Quanto riso, oh, quanta alegria… É muita música, muito beijo, muito brilho, muita beleza, muita pele. É alegria demais para a minha disposição.
Não é que eu odeie Carnaval, tem tanta coisa para odiar: pernilongos, coentro, cruzeiros, grupos de Whatsapp, os chatos que odeiam Carnaval, “é sobre isso”. Mas isso não significa que eu ame o Carnaval.
Esse ano quero um pouco menos. Quero menos cores, menos barulho, menos gente, menos suor. Quero ficar em paz comigo e com os outros. “Bandeira branca, amor”.
Quando a Vai-Vai der o seu show na avenida, eu vou-vou é pro meu canto para colocar a leitura e o ócio em dia. Estou pronta para sambar nos Acadêmicos do Sossego, cantar o samba enredo da Unidos da Morgação. Vou é descansar do meu trio elétrico, a Mocidade Alegre de casa, meus meninos, que viajaram para cantos diferente nas “cidades maravilhosas do coração do meu Brasil”. São quatro dias sem ouvir “mamãe eu quero” e “me dá um dinheiro aí”.
Claro que a saudades vai bater, mas amanhã tudo volta ao normal, deixa a festa acabar, deixa o barco correr.
Não vou atravessar o deserto do Saara nos blocos de rua, vou mergulhar no meu bloquinho de anotações e registrar ideias que no dia a dia são sufocadas pela urgência da vida. Quero a percussão dentro da minha caixa torácica batendo num ritmo mais lento, quero sambar a minha própria música, me inspirar mais do que transpirar.
Estou mais para a crueza real do “The White Lotus” do que para gente fantasiada que se esconde por trás das máscaras. Estou mais para o silêncio do cinema do que caixas de som trepidando. Estou mais para o meu pijama de ursinho do que roupas animal print de leopardo, oncinha e zebrinha.
Quero menos glitter, mais glimmer. Quero os vislumbres da vida, a alegria discreta de momentos fugazes, o brilho das coisas simples. Quero a liberdade para colecionar momentos preciosos sem fazer disso um carnaval, sem data marcada.
Troco o glitter grudento e insistente pelo rosto lavado. Troco os quarenta graus de empolgação por dois ares-condicionados de vinte graus. Troco a alegria histérica coletiva —às vezes, desesperada— do olê-olê-olê-olá, pela monotonia do amor privado. Meu camarote não tem famosos: tem gente mais importante. “Quem sabe, sabe, conhece bem, como é gostoso, gostar de alguém”.

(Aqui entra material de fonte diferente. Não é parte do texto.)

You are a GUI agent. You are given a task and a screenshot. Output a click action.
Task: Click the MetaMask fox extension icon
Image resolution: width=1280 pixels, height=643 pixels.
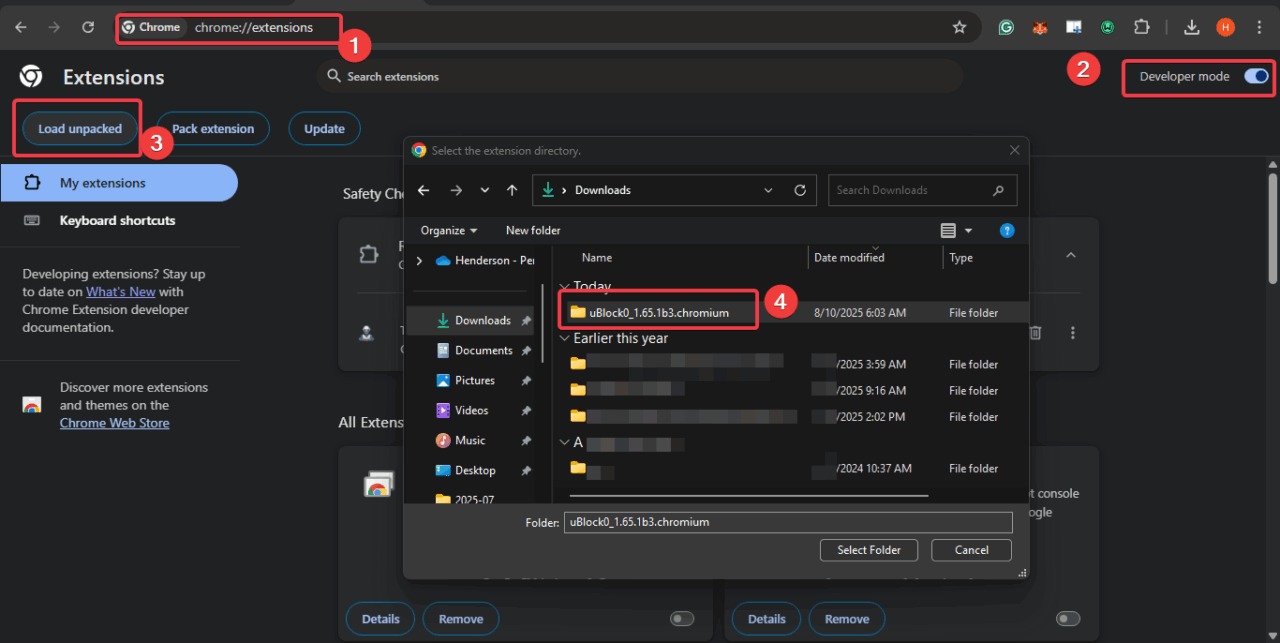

Vou tomar água de coco, sem moderação, para não correr o risco de confundir cachaça com água, porque, como aprendi em outros carnavais, uma vem do alambique e outra vem do ribeirão.
Não quero a insinceridade da “Aurora”, quero as verdades da Eunice.
Não vou vestir a máscara com o rosto da Fernanda Torres; quero vê-la de frente, sem máscara, na premiação. Quero dar uma pausa na minha pausa do carnaval, para fazer o carnaval e torcer para ela trazer a taça para a gente. Não é só o cinema, não é só a Fernanda que merecem isso; o Brasil merece isso. Marchinha só no Carnaval.
A inocência do Carnaval das bisnagas, confetes, serpentinas ficou no passado. Quando eu achava que Dalva era o nome de uma estrela que no céu desponta; que Aurora era a claridade do amanhecer; que a pipa do vovô, que não subia mais, era aquele brinquedo com varetas e papel fino preso por uma linha. Não era só a Chiquita que era bacana, todos os amigos da rua éramos iguais. As águas vão continuar a rolar, se a canoa não virar.
Carnaval pode ser tudo e pode ser nada, pode ser festa e pode ser fuga. E, para mim, neste ano, é só um feriado em uma “Cidade vazia”. E que delícia que é.